The main sociodemographic and clinical background and characteristics are shown in Table 1. There was a slight predominance of male gender (57%), advanced age (mean of 73.8 years) and low comorbidities, measured by the Charlson Index.
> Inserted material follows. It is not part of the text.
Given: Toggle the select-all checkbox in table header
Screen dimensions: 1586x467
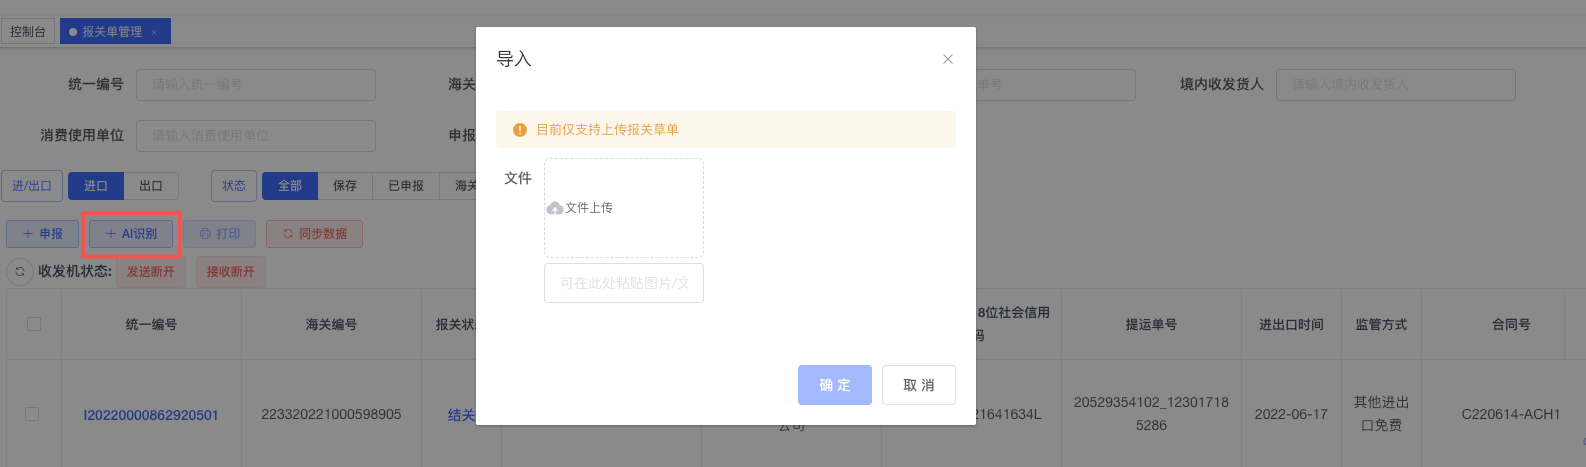Looking at the screenshot, I should [34, 324].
Of the variables analyzed, SAPS II index, ward origin, comorbidity index and the presence of DNI order were higher in patients with NIV failure.

Table 1.

Sociodemographic and clinical characteristics.

  All(n=300)  NIV success(n=147)  NIV failure(n=153)  p value 
Admission year, n (%)        0.511 
1997–2001  66 (22)  32 (21.8)  34 (22.2)   
2002–2006  76 (25.3)  44 (29.9)  32 (20.9)   
2007–2011  62 (20.7)  27 (18.4)  35 (22.9)   
2012–2016  39 (13)  15 (10.2)  24 (15.7)   
2017–2021  57 (19)  29 (19.7)  28 (18.3   
Gender, male, n (%)  171 (57)  77 (52.4)  94 (61.4)  0.113 
Age, years  73.8±10.5  74.2±10.6  73.4±10.4  0.517 
BMI, kg/m2  28.7±6.2  28.5±6.1  28.8±6.3  0.723 
SAPS II  49±15  44±11  54±16  <0.001 
ICU admission from, n (%)        0.007 
Emergency department  179 (59.7)  94 (63.9)  85 (55.6)   
Hospital ward  107 (35.7)  42 (28.6)  65 (42.5)   
Other hospital  14 (4.7)  11 (7.5)  3 (2)   
Comorbidities, n (%)
Obesity  88 (29.3)  45 (30.6)  43 (28.1)  0.633 
Current smoker  45 (15)  20 (13.6)  25 (16.3)  0.507 
Arterial hypertension  162 (54)  77 (52.4)  85 (55.6)  0.581 
COPD  33 (11)  14 (9.5)  19 (12.4)  0.423 
Dyslipidemia  133 (44.3)  65 (44.2)  68 (44.4)  0.968 
Diabetes  154 (51.3)  75 (51)  79 (51.6)  0.915 
Chronic renal failure  55 (18.3)  30 (20.4)  25 (16.3)  0.363 
Active cancer  11 (3.7)  6 (4.1)  5 (3.3)  0.708 
Stroke  8 (2.7)  3 (2)  5 (3.3)  0.763 
Cirrhosis  2 (0.7)  –  2 (1.4)  0.239 
Immunosuppression  16 (5.3)  6 (4.1)  10 (6.5)  0.344 
Previous atrial fibrillation  114 (38)  63 (42.9)  51 (33.3)  0.089 
FHIHD  27 (9)  16 (10.9)  11 (7.2)  0.264 
Ischemic heart disease  126 (42)  62 (42.2)  64 (41.8)  0.951 
Previous coronary revascularization  53 (17.7)  22 (15)  31 (20.3)  0.229 
CCI  1 (1–2)  1 (1–2)  2 (1–3)  0.020 
Home treatment, n (%)
Acetylsalicylic acid  136 (45.3)  65 (44.2)  71 (46.4)  0.704 
Other antiplatelet  31 (10.3)  10 (6.8)  21 (13.7)  0.049 
Diuretics  128 (42.7)  69 (45.1)  59 (40.1)  0.385 
ACEi/ARB  174 (58)  76 (51.7)  98 (64.1)  0.030 
Beta-blockers  143 (47.7)  70 (47.6)  73 (47.7)  0.987 
Hypolipidemic  184 (61.3)  85 (57.8)  99 (64.7)  0.221 
Oral anticoagulant  114 (38)  64 (43.5)  50 (32.7)  0.053 
Eplerenone  36 (12)  15 (10.2)  21 (13.7)  0.348 
Digoxin  64 (21.3)  34 (23.1)  30 (19.6)  0.457 
Nitrates  14 (4.7)  7 (4.8)  7 (4.6)  0.939 
Ca antagonists  18 (6)  7 (4.8)  11 (7.2)  0.376 
Amiodarone  3 (1)  2 (1.4)  1 (0.7)  0.616 
Ranolazine  2 (0.7)  –  2 (1.3)  0.499 
Do not intubate order  54 (18)  10 (6.8)  44 (28.8)  <0.001 
NYHA class III–IV, n (%)  122 (40.7)  54 (36.7)  68 (44.4)  0.174 

Quantitative variables are expressed as means±standard deviation or median (interquartile range).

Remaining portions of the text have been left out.